Lady Beltham leva les mains au ciel.
— Ah, Fantômas, murmura-t-elle, comment pouvez-vous évoquer sans frémir cette heure effroyable et cet acte insensé, qui d’ailleurs a coûté la vie, par votre faute, à la malheureuse Mercedes de Gandia ?
— Les bons paient pour les mauvais, dit Fantômas.
Puis il ajouta après un instant de silence :
— Vous verrez d’ailleurs du nouveau d’ici peu, lady Beltham. Je me sens animé d’une ardeur incroyable et mes projets sont tels que lorsqu’ils seront réalisés, ce qui ne tardera guère, ils bouleverseront l’univers.
***
Le secrétaire particulier de M. Havard s’approchait timidement du chef de la Sûreté ; il tenait une carte à la main :
— C’est quelqu’un, commença-t-il…
— Fichez-moi la paix ! cria M. Havard, cependant que le haut fonctionnaire bondissant de son fauteuil allait à un téléphone dont il décrochait rageusement le récepteur :
— Allô, allô ! hurla-t-il dans l’appareil. Envoyez-moi d’urgence les inspecteurs de la section centrale. D’urgence. Vous entendez ?

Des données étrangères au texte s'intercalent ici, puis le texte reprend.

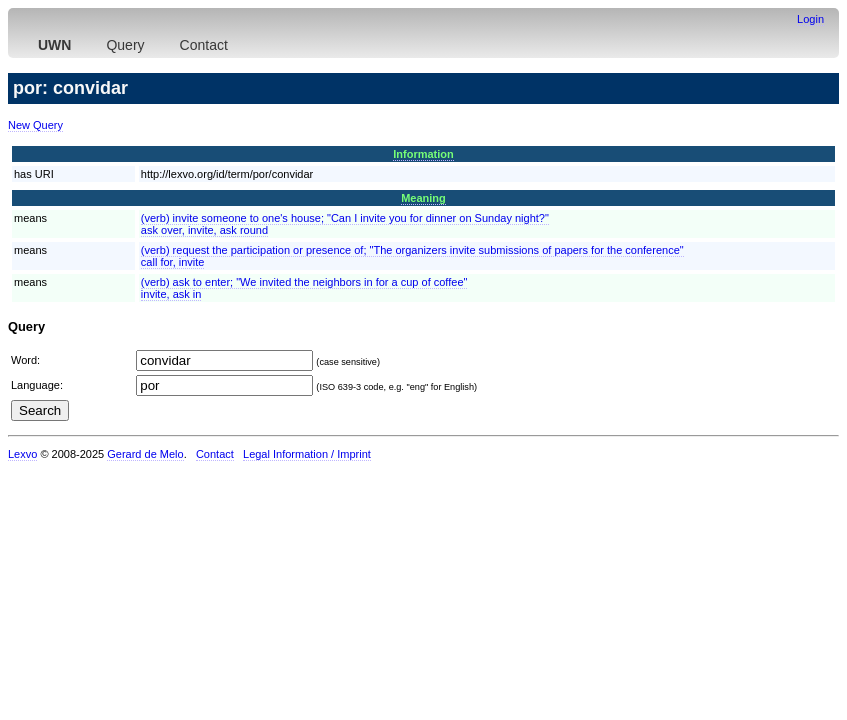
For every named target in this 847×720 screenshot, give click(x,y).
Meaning (423, 198)
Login (810, 19)
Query (125, 45)
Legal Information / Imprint (307, 454)
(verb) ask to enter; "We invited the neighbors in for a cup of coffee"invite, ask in (304, 288)
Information (423, 154)
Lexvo (22, 454)
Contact (204, 45)
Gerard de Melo (145, 454)
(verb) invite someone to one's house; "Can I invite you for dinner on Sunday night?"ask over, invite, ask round (345, 224)
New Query (35, 125)
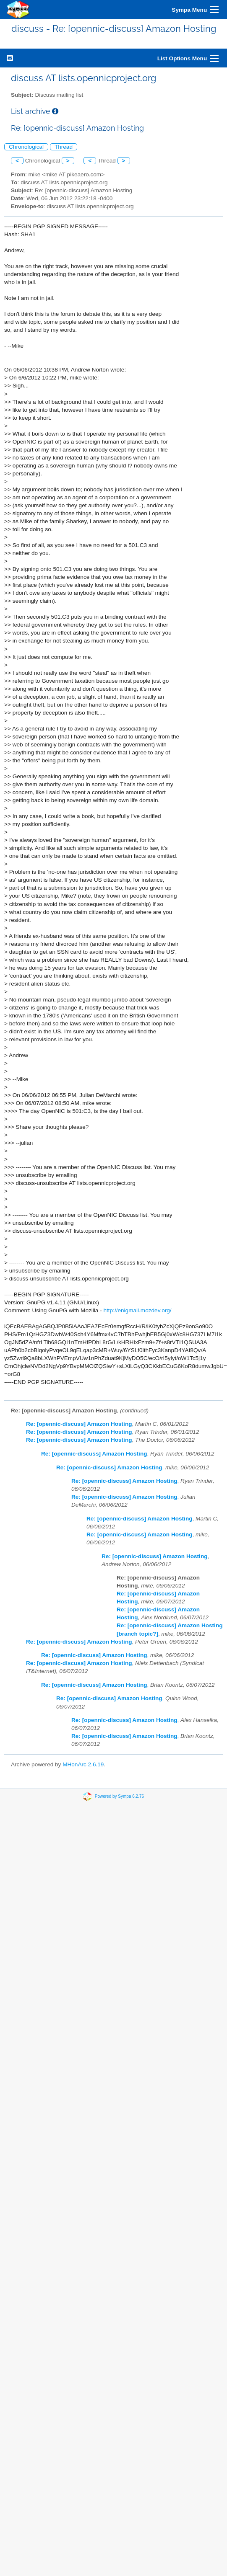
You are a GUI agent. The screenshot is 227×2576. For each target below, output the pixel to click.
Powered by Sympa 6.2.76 (119, 1796)
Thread (64, 147)
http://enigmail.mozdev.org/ (137, 1310)
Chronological (26, 147)
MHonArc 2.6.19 (83, 1764)
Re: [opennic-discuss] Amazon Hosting (79, 1424)
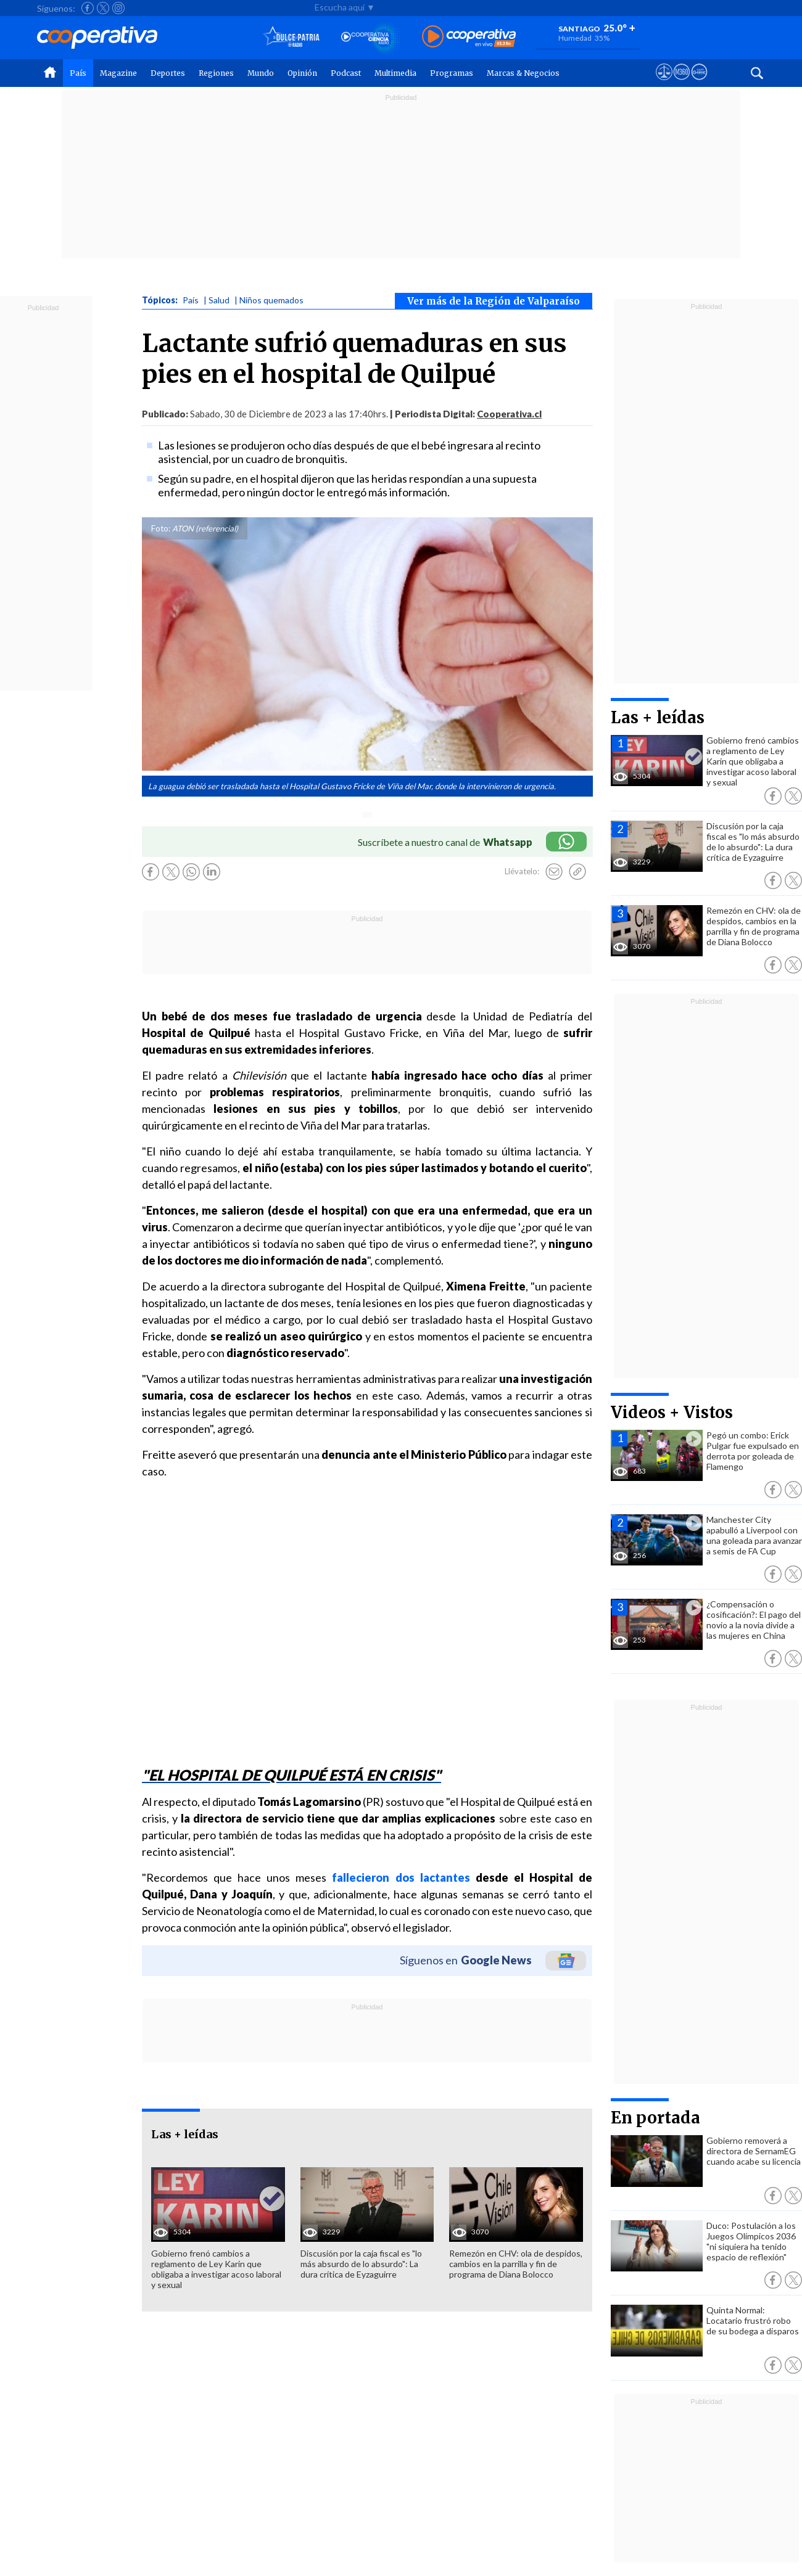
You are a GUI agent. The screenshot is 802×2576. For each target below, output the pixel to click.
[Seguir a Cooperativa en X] (103, 8)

Il revint à son bureau, fouilla fiévreusement une liasse de documents :
— La cote 22 grommela-t-il, qu’a pu devenir la cote 22 ?
Son secrétaire qui s’était reculé se rapprocha de nouveau et balbutia d’une voix timide :
— Monsieur le Chef de la Sûreté, c’est quelqu’un…
— Sacré nom d’un chien, la cote 22 !
On frappait à la porte.
— Entrez, fit le chef de la Sûreté, furieux.
Trois hommes pénétrèrent dans le cabinet de M. Havard :
— Ah c’est vous, dit celui-ci. Eh bien, mes gaillards j’ai joliment besoin de vous ! Léon, Michel, Martin, il va s’agir de se débrouiller ! Naturellement, vous connaissez la nouvelle ?
— Le Comptoir National ? L’autobus ? demanda Michel.
— Parbleu, je viens d’être prévenu par le commissaire de police.
À ce moment, quelqu’un frappait encore à la porte du cabinet directorial et pénétrait sans attendre de réponse. C’était un quatrième inspecteur de la Sûreté : l’inspecteur Lévêque.
M. Havard courut à lui, lui arracha brusquement les documents qu’il tenait à la main, puis les ayant examinés d’un rapide coup d’œil, le chef de la Sûreté proféra, poussant un gros soupir :
— Ah, je m’en doutais, c’est encore vous qui aviez la cote 22.
— Monsieur le directeur, fit Lévêque, vous me l’avez donnée il y a une minute pour rechercher les fiches des anarchistes que vous soupçonnez avoir commis l’attentat du Comptoir National [7].
— Il s’agit bien d’anarchistes ! cria M. Havard. Voyons, mes enfants, c’est stupide ! Le vol du Comptoir National est signé, clair comme le jour. Parmi les papiers qui ont disparu, se trouvent ceux qui appartenaient, par suite de la mort de l’infante d’Espagne, au soi-disant baron Stolberg, mari de Mercedes de Gandia. Or, vous savez bien, les uns et les autres, que le baron Stolberg, c’est la dernière personnalité prise par Fantômas. Fantômas, encore, toujours lui !
M. Havard s’arrêtant de parler, courut à la fenêtre qui donnait sur la cour intérieure de la Préfecture.
Un vacarme assourdissant en montait, des pétarades qui évoquaient les écoles à feu de toute une batterie d’artillerie.
— D’où vient ce tapage ?
— Ce ne peut être que l’automobile de nos collègues Nalorgne et Pérouzin, dit Martin. Depuis qu’on les a chargés de ce service, ils sont toujours en train de réparer quelque chose, il faut croire…
— Il ne s’agit pas de cela, fit-il, mais bien de s’élancer à la poursuite du voleur de la banque et de ses complices. Car il y a naturellement des complices dans cette affaire.